Baruah, one of the former cadres of the 1966 batch Assam Public Service Examination (APSC) who held a prestigious post in the Department of Industry, Government of Assam, expressed total dissatisfaction over the role played by a section of the electronic media in Assam. He told The Assam Tribune in an interview on the eve of the September 20 Martyrs’ Day that certain biased reports on Kanaklata’s family in the electronic media had indirectly affected the prestige of Kanaklata’s unforgettable contribution to the nation.

“I came back leaving my prestigious job in the Department of Industry in 1977 thinking that at least there must be someone to protect the residence where Kanaklata was born and brought up, which deserves an adequate honour,” said Kalicharan Baruah adding that as a mark of recognition to Kanaklata, a full-size statue of Kanaklata, which was earlier in Gohpur town, has now been erected here at Borongabari centre which was designed by noted artist Padum Gohain in 2001. “I was also provided with a financial help of Rs one lakh in a public meeting by the then Chief Minister Hiteswar Saikia in 1993. Moreover, in 1998 I was invited by the Defence Ministry to inaugurate the Coast Guard Ship Kanaklata at Kolkata”, a beaming Baruah said.

But the Dhekiajuli episode in which as many as 12 persons, majority of whom from Kawoimari-Barpukhuri, laid down their lives in the hands of the British army on that particular day, tells a different story.

While contacted, Dimchand Bordoloi, secretary of the ‘1942 Freedom Fighters and Martyrs’ Memorial Trust’, expressing strong resentment said that though altogether 12 martyrs’ name were recorded in the gazette notification of the government, the names of many who were killed in the British army firing are yet to be recognised.

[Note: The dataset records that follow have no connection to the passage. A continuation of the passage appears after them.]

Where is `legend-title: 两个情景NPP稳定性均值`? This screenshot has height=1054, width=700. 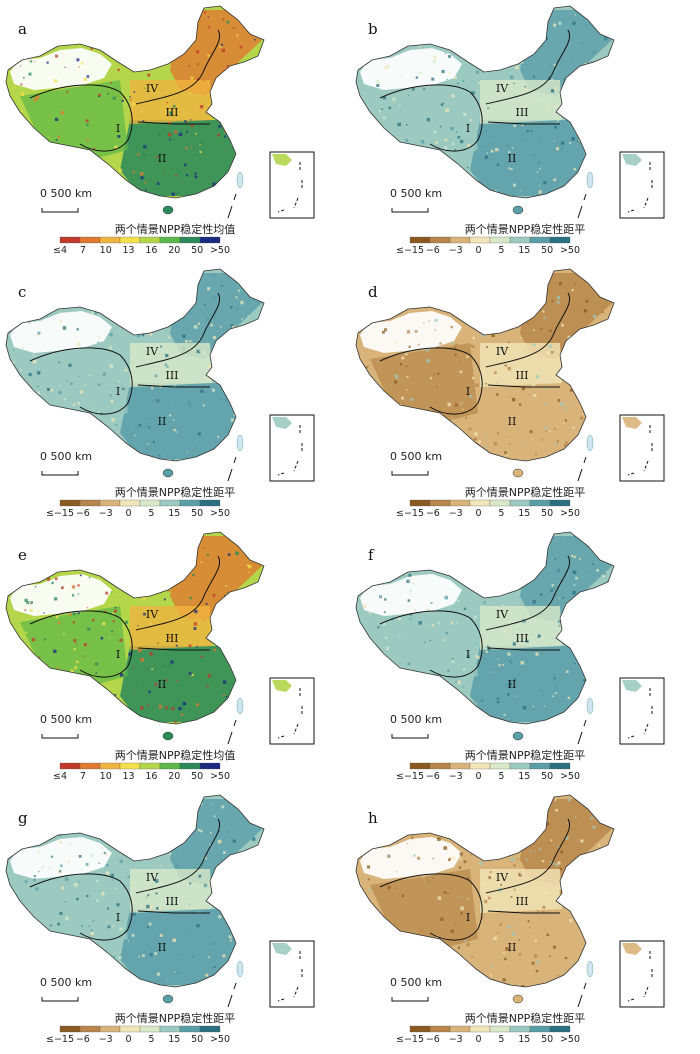
legend-title: 两个情景NPP稳定性均值 is located at coordinates (175, 756).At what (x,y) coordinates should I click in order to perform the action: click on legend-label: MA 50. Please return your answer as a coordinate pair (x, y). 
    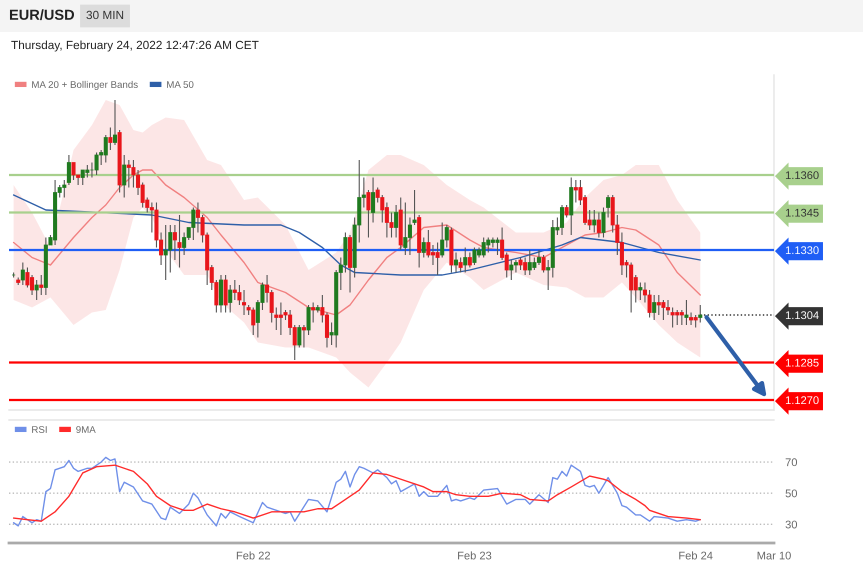
    Looking at the image, I should click on (180, 84).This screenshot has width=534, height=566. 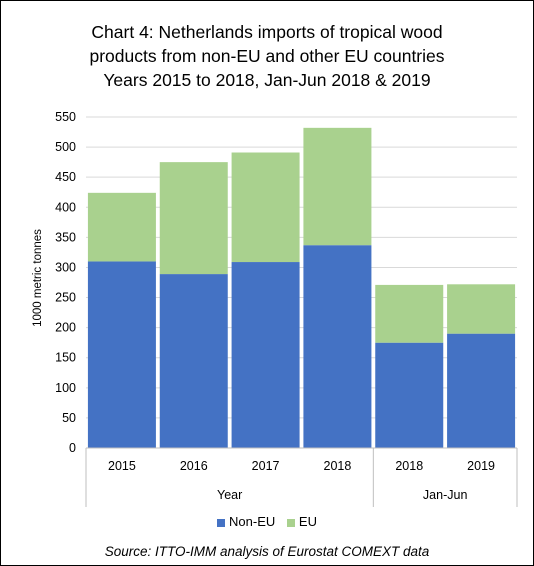 I want to click on x-axis: 2015 2016 2017 2018 2018 2019 Year Jan-Jun, so click(x=302, y=477).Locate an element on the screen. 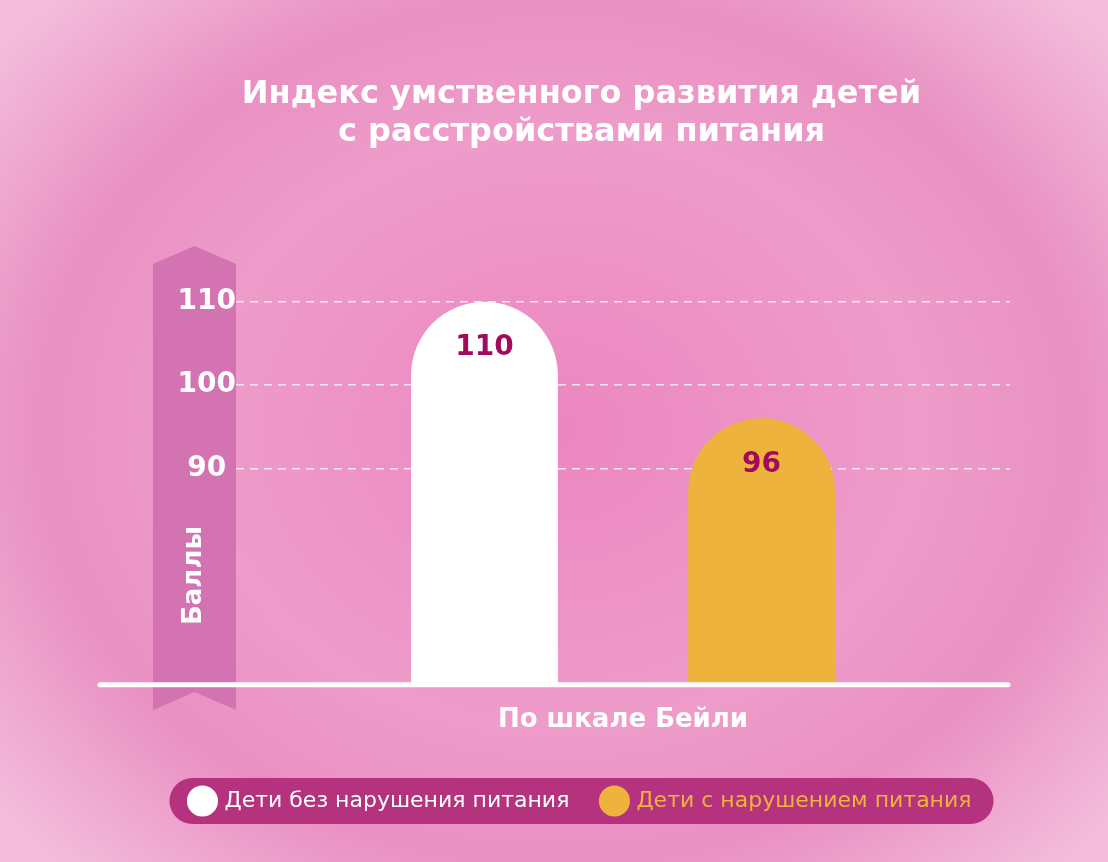 The image size is (1108, 862). y-tick-label: 100 is located at coordinates (206, 383).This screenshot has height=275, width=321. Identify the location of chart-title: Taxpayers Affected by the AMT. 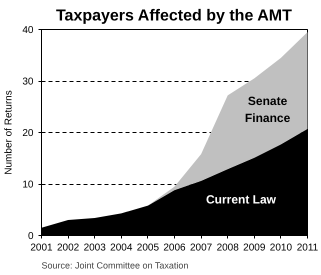
(174, 16). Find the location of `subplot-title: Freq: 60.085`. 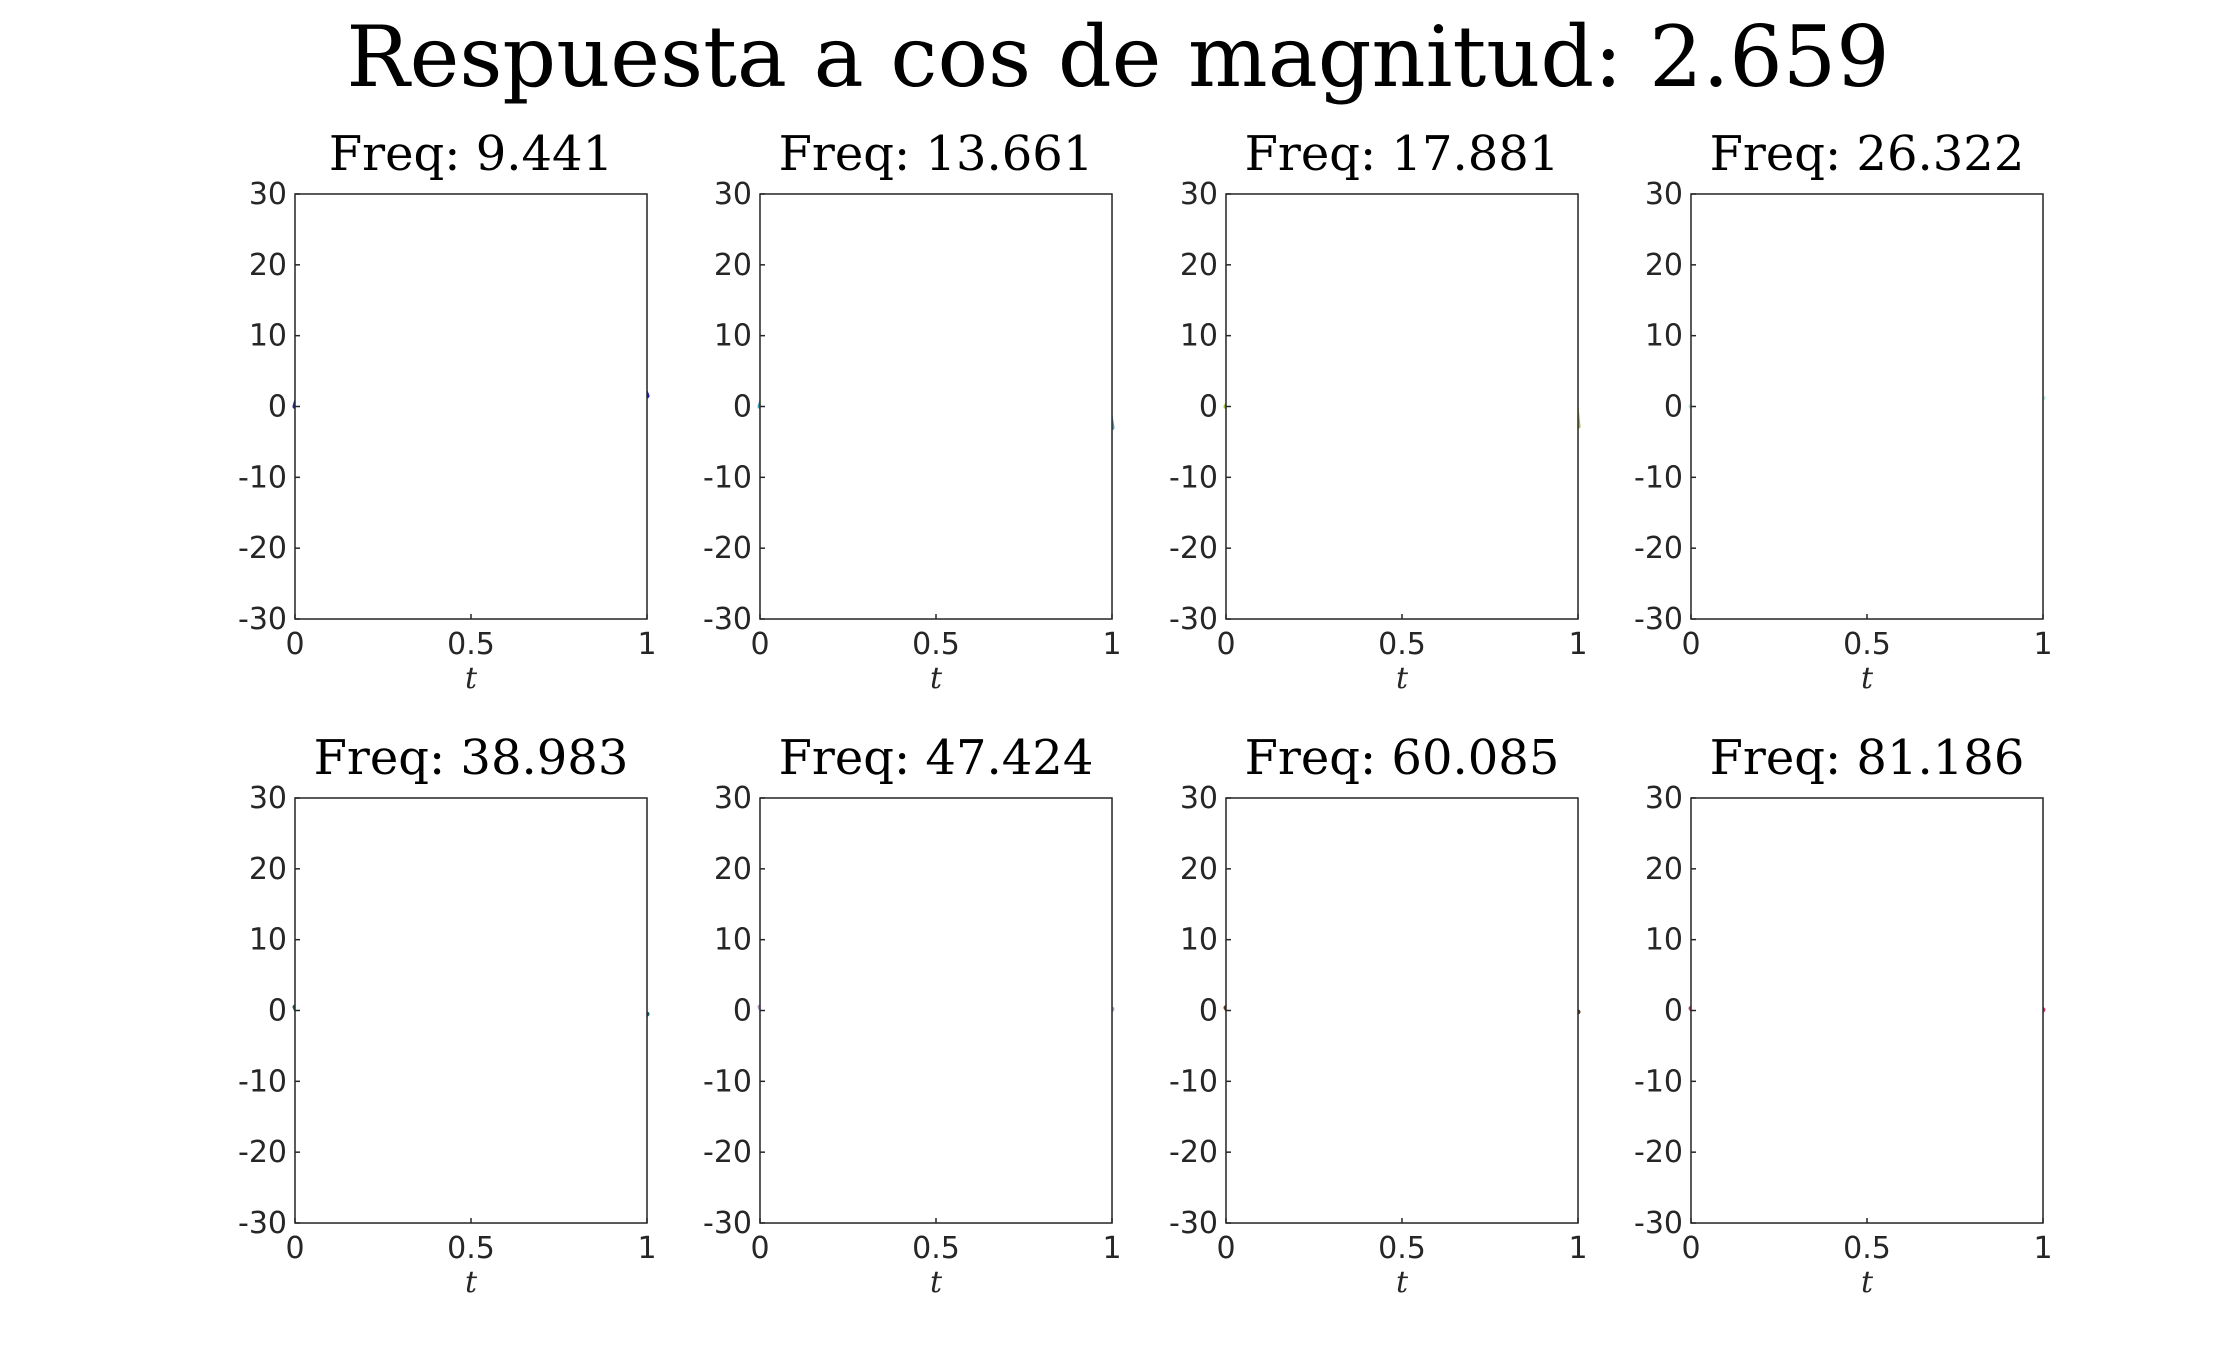

subplot-title: Freq: 60.085 is located at coordinates (1402, 758).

Habang Kochari, who sustained serious injury in the firing, had to embrace pathetic death due to the dearth of proper treatment. His name is yet to be included in the gazette notification.

“Apart from observing September 20 every year as Martyrs’ Day by political parties and offering a gamosa to the family members of the martyrs, nobody is seen coming forward with a positive approach to establish the value of the martyrs at the national level,” Bordoloi lamented, adding that it has been noticed that on many occasions things go wrong due to bad politics.

Bordoloi, who is a prominent NGO activist here, reminiscing the entire history of the Dhekiajuli episode further stated that it is a matter of regret that Kamala Kanta Das is still unknown to many in Assam. “It is nothing but a severe dishonour to the martyrs,” he rued.

Alleging government negligence in taking initiative to pave the way for national recognition of these less-fortunate martyrs, Bordoloi said the 1942’s Freedom Fighters and Martyrs’ Memorial Trust, formed in 2006, has been working persistently to draw attention of the State government and the Centre towards this issue.